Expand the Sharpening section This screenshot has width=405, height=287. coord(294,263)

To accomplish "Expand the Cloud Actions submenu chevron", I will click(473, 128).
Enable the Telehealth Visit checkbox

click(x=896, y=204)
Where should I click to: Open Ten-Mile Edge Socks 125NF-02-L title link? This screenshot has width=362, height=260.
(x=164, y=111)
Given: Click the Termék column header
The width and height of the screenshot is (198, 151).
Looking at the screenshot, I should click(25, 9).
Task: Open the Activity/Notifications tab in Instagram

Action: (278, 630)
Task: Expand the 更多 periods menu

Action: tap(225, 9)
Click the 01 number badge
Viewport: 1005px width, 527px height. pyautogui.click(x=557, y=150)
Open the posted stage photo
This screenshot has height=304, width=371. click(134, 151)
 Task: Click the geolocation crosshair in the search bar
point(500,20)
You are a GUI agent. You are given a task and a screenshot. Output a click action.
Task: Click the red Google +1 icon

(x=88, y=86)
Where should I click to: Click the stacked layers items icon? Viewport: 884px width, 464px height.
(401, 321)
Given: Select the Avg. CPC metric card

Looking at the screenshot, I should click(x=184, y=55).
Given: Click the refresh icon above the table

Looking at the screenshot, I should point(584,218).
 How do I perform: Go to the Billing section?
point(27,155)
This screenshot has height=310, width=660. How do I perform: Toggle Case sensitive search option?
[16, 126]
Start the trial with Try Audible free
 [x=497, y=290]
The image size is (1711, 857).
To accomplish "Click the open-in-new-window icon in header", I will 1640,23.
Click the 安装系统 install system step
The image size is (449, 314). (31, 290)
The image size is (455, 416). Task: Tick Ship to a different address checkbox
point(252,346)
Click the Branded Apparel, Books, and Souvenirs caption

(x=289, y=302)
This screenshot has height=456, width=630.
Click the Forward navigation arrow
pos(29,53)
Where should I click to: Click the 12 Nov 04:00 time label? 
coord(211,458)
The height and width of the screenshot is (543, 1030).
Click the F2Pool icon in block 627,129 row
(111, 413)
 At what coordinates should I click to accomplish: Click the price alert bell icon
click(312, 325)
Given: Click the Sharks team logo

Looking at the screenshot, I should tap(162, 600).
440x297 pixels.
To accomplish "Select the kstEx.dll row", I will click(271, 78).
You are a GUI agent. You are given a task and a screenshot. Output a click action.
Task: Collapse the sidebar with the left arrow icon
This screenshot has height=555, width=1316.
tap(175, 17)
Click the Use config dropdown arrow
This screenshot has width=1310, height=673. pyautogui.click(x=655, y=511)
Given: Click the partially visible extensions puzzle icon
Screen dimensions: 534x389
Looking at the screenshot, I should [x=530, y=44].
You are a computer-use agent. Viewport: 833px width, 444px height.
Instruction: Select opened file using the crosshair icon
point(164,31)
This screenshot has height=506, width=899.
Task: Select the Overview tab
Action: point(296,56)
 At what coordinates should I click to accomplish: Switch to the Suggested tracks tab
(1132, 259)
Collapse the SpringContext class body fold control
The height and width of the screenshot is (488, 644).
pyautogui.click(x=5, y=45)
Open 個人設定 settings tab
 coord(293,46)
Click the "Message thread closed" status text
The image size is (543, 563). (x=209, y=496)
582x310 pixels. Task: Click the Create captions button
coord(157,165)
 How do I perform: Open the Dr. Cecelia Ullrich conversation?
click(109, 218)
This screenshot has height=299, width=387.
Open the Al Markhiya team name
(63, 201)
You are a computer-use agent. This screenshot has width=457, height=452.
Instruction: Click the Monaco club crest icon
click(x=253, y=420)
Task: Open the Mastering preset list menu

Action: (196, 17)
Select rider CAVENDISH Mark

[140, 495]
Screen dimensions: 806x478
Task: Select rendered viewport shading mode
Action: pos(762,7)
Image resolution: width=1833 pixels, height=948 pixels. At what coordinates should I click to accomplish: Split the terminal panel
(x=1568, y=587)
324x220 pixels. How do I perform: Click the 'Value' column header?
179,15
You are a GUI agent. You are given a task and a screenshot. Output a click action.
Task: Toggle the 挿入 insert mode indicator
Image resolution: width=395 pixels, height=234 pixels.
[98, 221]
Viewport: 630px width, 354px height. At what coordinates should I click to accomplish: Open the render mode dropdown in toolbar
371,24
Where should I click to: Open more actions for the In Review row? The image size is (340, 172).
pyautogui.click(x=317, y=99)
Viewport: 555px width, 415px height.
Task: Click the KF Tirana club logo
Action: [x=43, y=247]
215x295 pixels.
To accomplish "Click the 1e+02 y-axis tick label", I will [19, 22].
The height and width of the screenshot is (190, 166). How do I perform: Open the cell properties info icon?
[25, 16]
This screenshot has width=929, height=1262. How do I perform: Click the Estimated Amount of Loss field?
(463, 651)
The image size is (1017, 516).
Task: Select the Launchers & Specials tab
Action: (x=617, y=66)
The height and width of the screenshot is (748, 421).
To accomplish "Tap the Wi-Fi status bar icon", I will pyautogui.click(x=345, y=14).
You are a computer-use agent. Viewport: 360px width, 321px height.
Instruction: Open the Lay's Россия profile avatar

> [Problem to work on] Reproduce all of the records above word for word, keeping every line in its original order.

> [Task result]
Expand the Sharpening section This screenshot has width=405, height=287. coord(294,263)

To accomplish "Expand the Cloud Actions submenu chevron", I will click(473, 128).
Enable the Telehealth Visit checkbox

click(x=896, y=204)
Where should I click to: Open Ten-Mile Edge Socks 125NF-02-L title link? This screenshot has width=362, height=260.
(x=164, y=111)
Given: Click the Termék column header
The width and height of the screenshot is (198, 151).
Looking at the screenshot, I should click(25, 9).
Task: Open the Activity/Notifications tab in Instagram

Action: (278, 630)
Task: Expand the 更多 periods menu

Action: tap(225, 9)
Click the 01 number badge
Viewport: 1005px width, 527px height. pyautogui.click(x=557, y=150)
Open the posted stage photo
This screenshot has height=304, width=371. click(134, 151)
 Task: Click the geolocation crosshair in the search bar
point(500,20)
You are a GUI agent. You are given a task and a screenshot. Output a click action.
Task: Click the red Google +1 icon

(x=88, y=86)
Where should I click to: Click the stacked layers items icon? Viewport: 884px width, 464px height.
(401, 321)
Given: Select the Avg. CPC metric card

Looking at the screenshot, I should click(x=184, y=55).
Given: Click the refresh icon above the table

Looking at the screenshot, I should point(584,218).
 How do I perform: Go to the Billing section?
point(27,155)
This screenshot has height=310, width=660. How do I perform: Toggle Case sensitive search option?
[16, 126]
Start the trial with Try Audible free
 [x=497, y=290]
The image size is (1711, 857).
To accomplish "Click the open-in-new-window icon in header", I will 1640,23.
Click the 安装系统 install system step
The image size is (449, 314). (31, 290)
The image size is (455, 416). Task: Tick Ship to a different address checkbox
point(252,346)
Click the Branded Apparel, Books, and Souvenirs caption

(x=289, y=302)
This screenshot has height=456, width=630.
Click the Forward navigation arrow
pos(29,53)
Where should I click to: Click the 12 Nov 04:00 time label? 
coord(211,458)
The height and width of the screenshot is (543, 1030).
Click the F2Pool icon in block 627,129 row
(111, 413)
 At what coordinates should I click to accomplish: Click the price alert bell icon
click(312, 325)
Given: Click the Sharks team logo

Looking at the screenshot, I should tap(162, 600).
440x297 pixels.
To accomplish "Select the kstEx.dll row", I will click(271, 78).
You are a GUI agent. You are given a task and a screenshot. Output a click action.
Task: Collapse the sidebar with the left arrow icon
This screenshot has height=555, width=1316.
tap(175, 17)
Click the Use config dropdown arrow
This screenshot has width=1310, height=673. pyautogui.click(x=655, y=511)
Given: Click the partially visible extensions puzzle icon
Screen dimensions: 534x389
Looking at the screenshot, I should [x=530, y=44].
You are a computer-use agent. Viewport: 833px width, 444px height.
Instruction: Select opened file using the crosshair icon
point(164,31)
This screenshot has height=506, width=899.
Task: Select the Overview tab
Action: point(296,56)
 At what coordinates should I click to accomplish: Switch to the Suggested tracks tab
(1132, 259)
Collapse the SpringContext class body fold control
The height and width of the screenshot is (488, 644).
pyautogui.click(x=5, y=45)
Open 個人設定 settings tab
 coord(293,46)
Click the "Message thread closed" status text
The image size is (543, 563). (x=209, y=496)
582x310 pixels. Task: Click the Create captions button
coord(157,165)
 How do I perform: Open the Dr. Cecelia Ullrich conversation?
click(109, 218)
This screenshot has height=299, width=387.
Open the Al Markhiya team name
(63, 201)
You are a computer-use agent. This screenshot has width=457, height=452.
Instruction: Click the Monaco club crest icon
click(x=253, y=420)
Task: Open the Mastering preset list menu

Action: (196, 17)
Select rider CAVENDISH Mark

[140, 495]
Screen dimensions: 806x478
Task: Select rendered viewport shading mode
Action: pos(762,7)
Image resolution: width=1833 pixels, height=948 pixels. At what coordinates should I click to accomplish: Split the terminal panel
(x=1568, y=587)
324x220 pixels. How do I perform: Click the 'Value' column header?
179,15
You are a GUI agent. You are given a task and a screenshot. Output a click action.
Task: Toggle the 挿入 insert mode indicator
Image resolution: width=395 pixels, height=234 pixels.
[98, 221]
Viewport: 630px width, 354px height. At what coordinates should I click to accomplish: Open the render mode dropdown in toolbar
371,24
Where should I click to: Open more actions for the In Review row? The image size is (340, 172).
pyautogui.click(x=317, y=99)
Viewport: 555px width, 415px height.
Task: Click the KF Tirana club logo
Action: [x=43, y=247]
215x295 pixels.
To accomplish "Click the 1e+02 y-axis tick label", I will [19, 22].
The height and width of the screenshot is (190, 166). How do I perform: Open the cell properties info icon?
[25, 16]
This screenshot has width=929, height=1262. How do I perform: Click the Estimated Amount of Loss field?
(463, 651)
The image size is (1017, 516).
Task: Select the Launchers & Specials tab
Action: (x=617, y=66)
The height and width of the screenshot is (748, 421).
To accomplish "Tap the Wi-Fi status bar icon", I will pyautogui.click(x=345, y=14).
You are a computer-use agent. Viewport: 360px width, 321px height.
Instruction: Open the Lay's Россия profile avatar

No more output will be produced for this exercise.